Saved entries
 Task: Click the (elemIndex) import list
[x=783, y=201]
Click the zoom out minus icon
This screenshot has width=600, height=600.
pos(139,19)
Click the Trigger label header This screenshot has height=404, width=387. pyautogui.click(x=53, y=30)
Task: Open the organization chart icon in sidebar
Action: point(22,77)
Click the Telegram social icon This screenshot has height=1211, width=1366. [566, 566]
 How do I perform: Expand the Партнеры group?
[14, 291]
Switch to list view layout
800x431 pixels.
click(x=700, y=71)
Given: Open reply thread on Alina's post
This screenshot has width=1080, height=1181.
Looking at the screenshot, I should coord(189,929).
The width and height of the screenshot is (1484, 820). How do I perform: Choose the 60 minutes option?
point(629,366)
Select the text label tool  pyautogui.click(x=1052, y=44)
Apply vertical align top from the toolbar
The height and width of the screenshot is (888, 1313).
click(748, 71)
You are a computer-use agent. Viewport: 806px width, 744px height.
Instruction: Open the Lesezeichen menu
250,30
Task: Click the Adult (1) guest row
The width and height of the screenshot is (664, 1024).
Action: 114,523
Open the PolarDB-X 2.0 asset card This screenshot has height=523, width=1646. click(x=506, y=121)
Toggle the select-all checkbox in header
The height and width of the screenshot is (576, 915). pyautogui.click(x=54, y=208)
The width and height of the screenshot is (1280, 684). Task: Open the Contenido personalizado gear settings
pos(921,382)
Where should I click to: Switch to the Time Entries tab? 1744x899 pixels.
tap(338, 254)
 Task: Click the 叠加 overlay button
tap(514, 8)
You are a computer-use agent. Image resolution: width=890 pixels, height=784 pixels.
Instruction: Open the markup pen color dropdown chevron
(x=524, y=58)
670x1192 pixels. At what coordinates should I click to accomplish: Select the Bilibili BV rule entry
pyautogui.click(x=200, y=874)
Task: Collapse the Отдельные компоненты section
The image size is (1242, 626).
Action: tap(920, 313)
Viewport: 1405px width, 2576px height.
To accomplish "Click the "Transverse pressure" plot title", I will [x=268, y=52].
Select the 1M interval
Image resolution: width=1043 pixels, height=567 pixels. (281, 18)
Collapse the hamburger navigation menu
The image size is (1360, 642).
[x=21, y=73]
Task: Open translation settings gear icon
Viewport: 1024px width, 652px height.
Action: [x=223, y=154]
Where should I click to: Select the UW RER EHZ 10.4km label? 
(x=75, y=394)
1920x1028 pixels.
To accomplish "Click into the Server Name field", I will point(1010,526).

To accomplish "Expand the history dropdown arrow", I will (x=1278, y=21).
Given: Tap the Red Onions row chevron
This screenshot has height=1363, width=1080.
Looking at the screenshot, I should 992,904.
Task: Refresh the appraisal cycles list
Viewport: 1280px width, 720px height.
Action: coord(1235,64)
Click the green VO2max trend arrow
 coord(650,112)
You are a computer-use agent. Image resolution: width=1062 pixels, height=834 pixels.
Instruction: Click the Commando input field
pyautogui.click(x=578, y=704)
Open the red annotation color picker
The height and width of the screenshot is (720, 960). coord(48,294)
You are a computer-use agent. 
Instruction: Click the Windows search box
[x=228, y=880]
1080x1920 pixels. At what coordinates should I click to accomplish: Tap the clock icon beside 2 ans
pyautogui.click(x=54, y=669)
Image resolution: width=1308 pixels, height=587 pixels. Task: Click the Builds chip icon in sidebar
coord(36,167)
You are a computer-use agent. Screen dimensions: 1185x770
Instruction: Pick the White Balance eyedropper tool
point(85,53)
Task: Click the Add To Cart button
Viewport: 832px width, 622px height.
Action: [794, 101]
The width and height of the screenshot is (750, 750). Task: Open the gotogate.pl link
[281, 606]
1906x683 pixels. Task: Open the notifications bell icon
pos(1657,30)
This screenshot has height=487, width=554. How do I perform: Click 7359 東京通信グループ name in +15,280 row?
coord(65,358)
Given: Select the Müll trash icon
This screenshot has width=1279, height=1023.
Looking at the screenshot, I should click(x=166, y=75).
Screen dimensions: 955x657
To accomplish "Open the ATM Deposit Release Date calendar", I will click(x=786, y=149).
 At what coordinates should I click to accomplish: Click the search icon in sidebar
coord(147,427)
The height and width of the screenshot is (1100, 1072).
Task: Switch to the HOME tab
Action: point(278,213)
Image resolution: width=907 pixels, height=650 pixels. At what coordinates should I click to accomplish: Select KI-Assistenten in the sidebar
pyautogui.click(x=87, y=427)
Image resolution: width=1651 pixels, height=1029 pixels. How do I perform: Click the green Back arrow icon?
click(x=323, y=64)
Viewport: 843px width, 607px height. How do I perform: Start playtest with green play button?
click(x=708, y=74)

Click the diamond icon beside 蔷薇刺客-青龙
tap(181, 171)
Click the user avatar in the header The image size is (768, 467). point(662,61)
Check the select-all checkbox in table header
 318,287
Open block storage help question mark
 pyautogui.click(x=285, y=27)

§ **EXERCISE DIRECTIONS**: In the entries above, some lines hold the string "will". Copy each of them.

§ **TASK RESULT**:
To accomplish "Click the "Transverse pressure" plot title", I will [x=268, y=52].
To accomplish "Click into the Server Name field", I will point(1010,526).
To accomplish "Expand the history dropdown arrow", I will (x=1278, y=21).
To accomplish "Open the ATM Deposit Release Date calendar", I will click(x=786, y=149).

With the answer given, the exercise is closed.